Growth in Saudi Arabia’s non-oil private sector improved slightly in August, compared to July, as new orders increased at a faster rate supported by a solid rise in new export orders, Emirates NBD said in its latest PMI report.

 

The Emirates NBD Saudi Arabia Purchasing Managers’ Index (PMI) rose to 55.8 in August from 55.7 in July. A level above 50 indicates expansion.

 

Survey participants attributed the strong rise in new orders and activity to “more projects and stronger underlying demand,” the PMI report said.

 

Output rose sharply in August, although at a slightly slower rate than in July.

 

Employment growth rate, on the other hand, was the slowest in four months, with the employment index slipping to 50.7 in August.

 

Input costs also rose at a slightly slower rate in August compared to July, driven by higher purchase costs.
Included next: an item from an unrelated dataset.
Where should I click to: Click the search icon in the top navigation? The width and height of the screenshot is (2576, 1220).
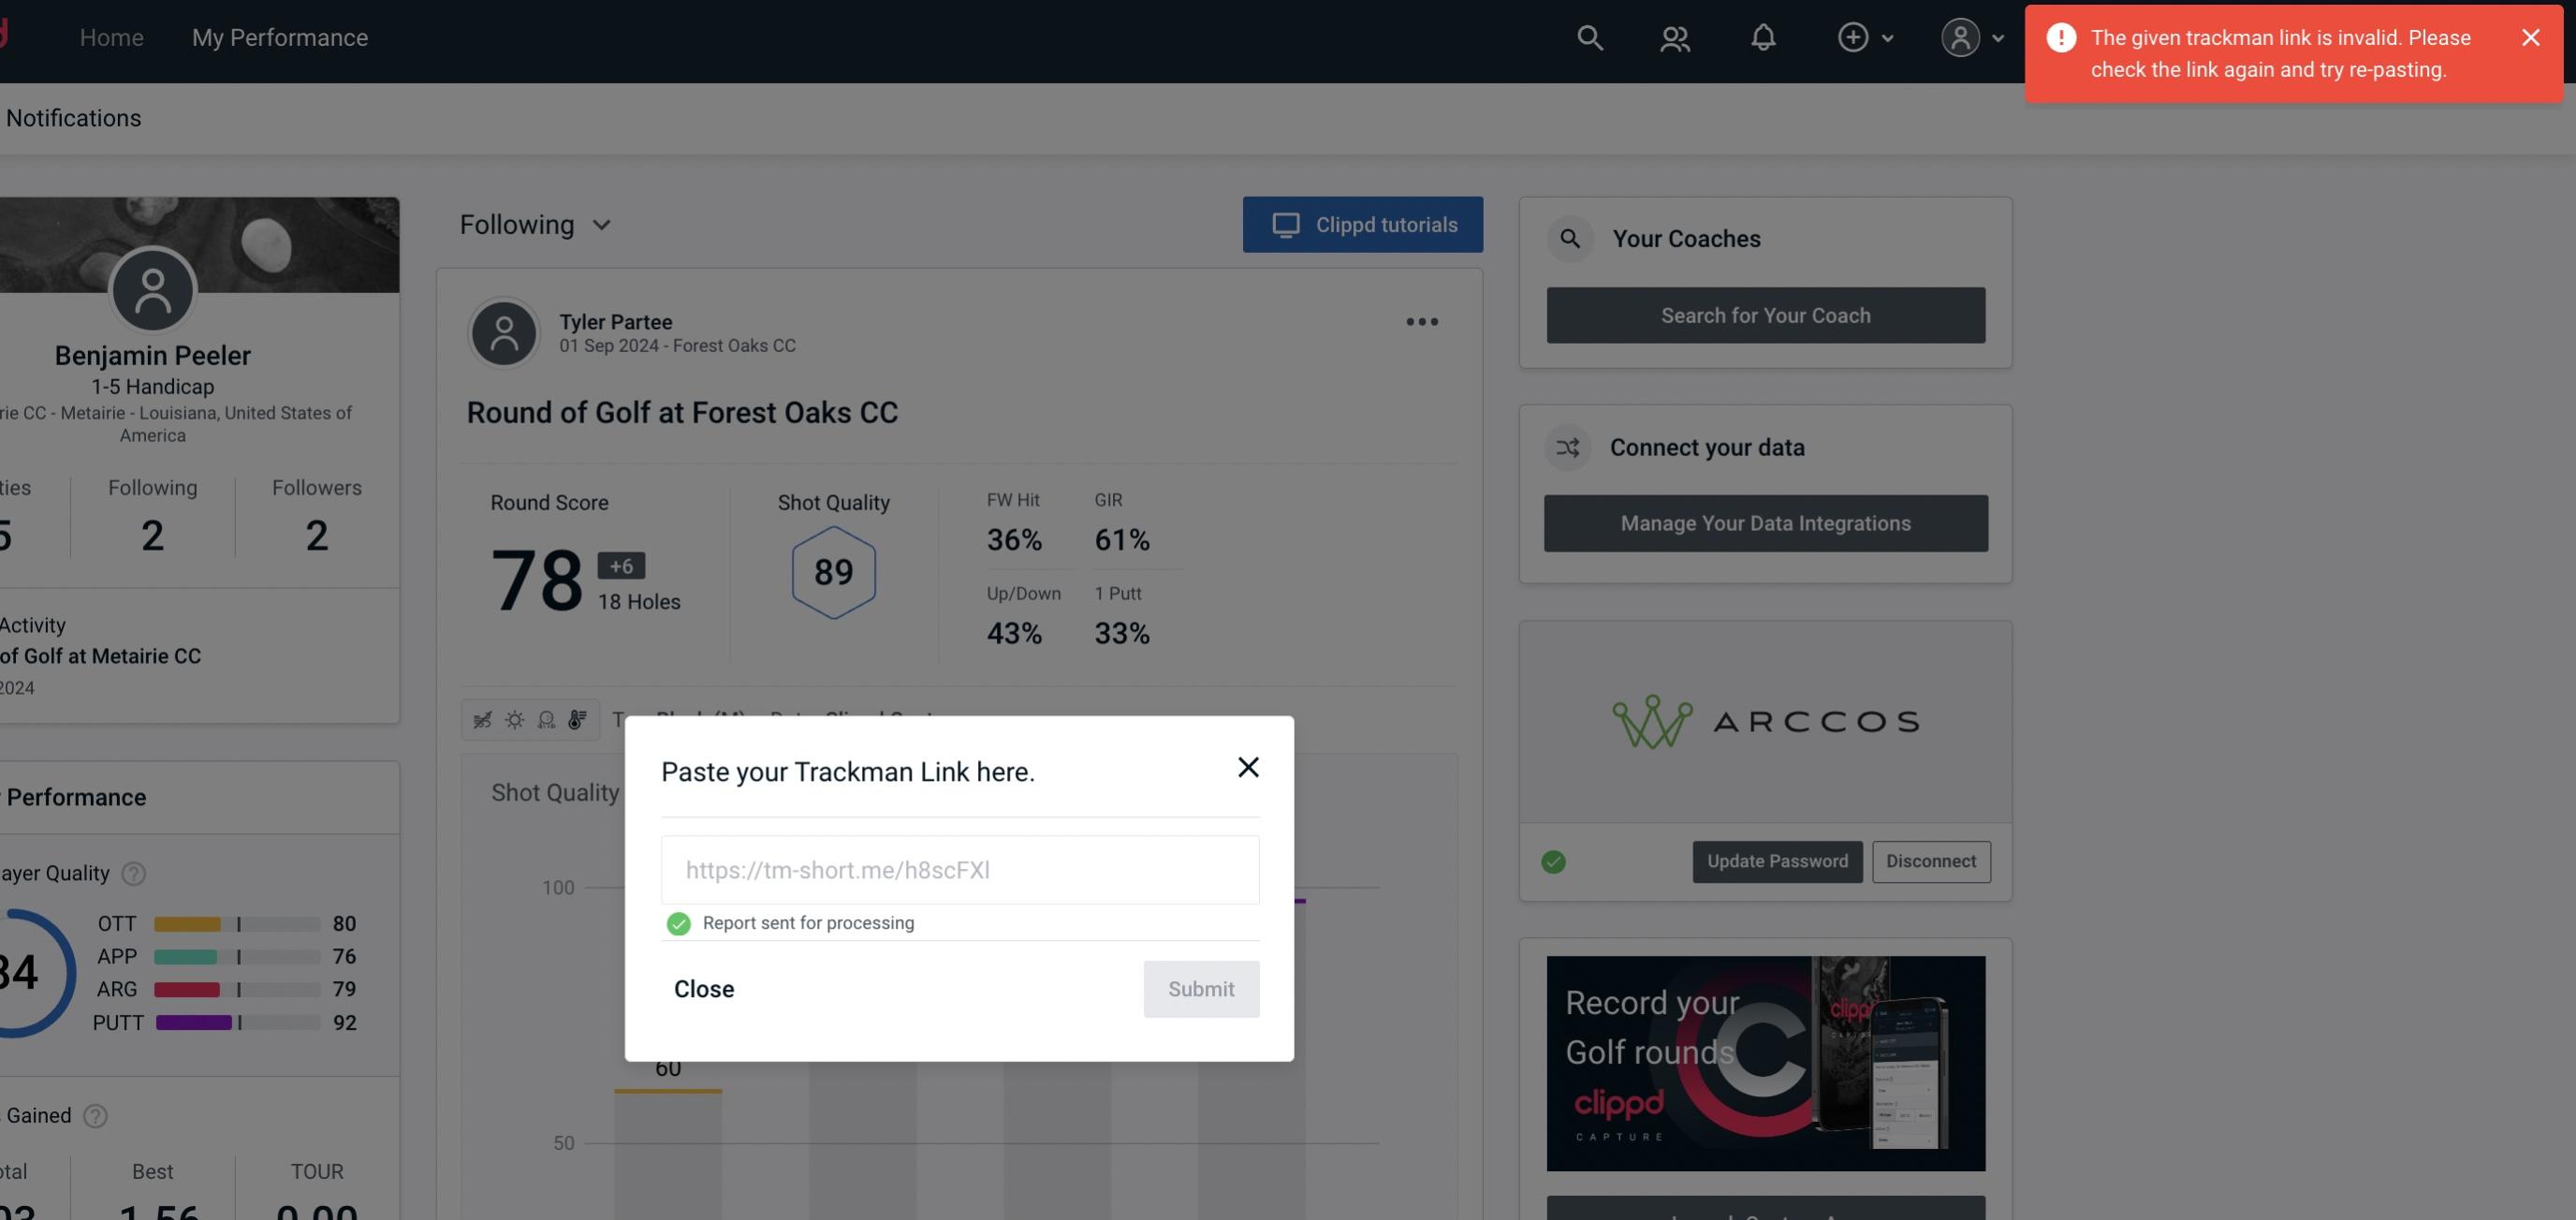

The overall input price index declined to 53.

 

“Some of the higher input costs were passed onto buyers, with selling prices rising modestly in August,” the report said.

 

The output price index rose to 51 last month, the highest reading since February.

 

The companies in Saudi Arabia are mainly optimistic about the coming year, the report said, although the degree of optimism slipped to the weakest level since October 2016.

 

“Overall, the August PMI survey shows a non-oil sector that remains robust, and is showing growth, which is in line with our expectations for 2017,” the report said.

 

According to Emirates NBD, the main challenge to overall GDP growth this year could come from crude oil output, which has declined compared to last year following OPEC’s agreed production cuts.